30.10.2018 - 17:24 Uhr
AmbergDeutschland & Welt

Wolfsbeauftragter für die Oberpfalz: Der über den Wolf spricht

Das Landesamt für Umwelt geht davon aus, dass sich der Wolf längerfristig in der Oberpfalz niederlassen wird. Um das Zusammenleben möglichst konfliktfrei zu halten, gibt es künftig einen Experten im Regierungsbezirk.

Ein Wolf
von Wolfgang Würth Kontakt Profil

(wüw) Die Oberpfalz hat künftig einen Wolfsbeauftragten. Markus Martini vom Landesamt für Umwelt übernimmt ab 1. November das Amt. Er soll sich um ein regionales Informations- und Kommunikationskonzept zum Wolf in der Oberpfalz kümmern, heißt es in einer Pressemitteilung aus dem Landratsamt Amberg-Sulzbach, anlässlich des Antrittsbesuch bei Landrat Richard Reisinger. Sein Dienstsitz wird Martini auf Schloss Theuern in der Gemeinde Kümmersbruck nehmen.

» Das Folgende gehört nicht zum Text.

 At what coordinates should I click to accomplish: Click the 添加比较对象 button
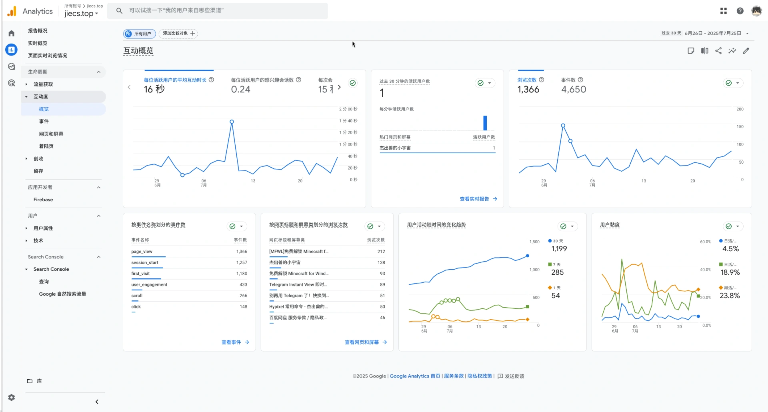click(178, 34)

Martini ist in Kronach geboren und gelernter Geoökologe. 2016 schloss er sein Masterstudium in "Global Change Ecology" an der Uni Bayreuth ab. In der neuen Aufgabe wolle er sich er sich zunächst mit den zuständigen Stellen vernetzen und die Entwicklung des Wolfes beobachten. "Als Wolfsbeauftragter bin ich zuständig, die Akteure im Regierungsbezirk zu vernetzen sowie für einen guten Informationsfluss zu sorgen", erklärt der 27-Jährige. Gleichzeitig wolle er die Öffentlichkeit stärker über das Thema Wolf informieren.

Aktuell gibt es in der Oberpfalz ein standorttreues Wolfspaar auf den Übungsplatz Grafenwöhr. Allerdings lebt im Veldensteiner Forst an der Grenze der Oberpfalz zu Mittel- und Oberfranken ein weiteres Wolfspaar, das im Frühjahr zum ersten Mal seit über 100 Jahren für Wolfnachwuchs in Nordbayern gesorgt hat. Auch deshalb liege der Schluss nahe, dass es bald mehr Wölfe geben wird. "Mit einer Zunahme von Wölfen in Bayern ist zu rechnen. Wo diese durchziehen oder sich gegebenenfalls ansiedeln, ist derzeit reine Spekulation."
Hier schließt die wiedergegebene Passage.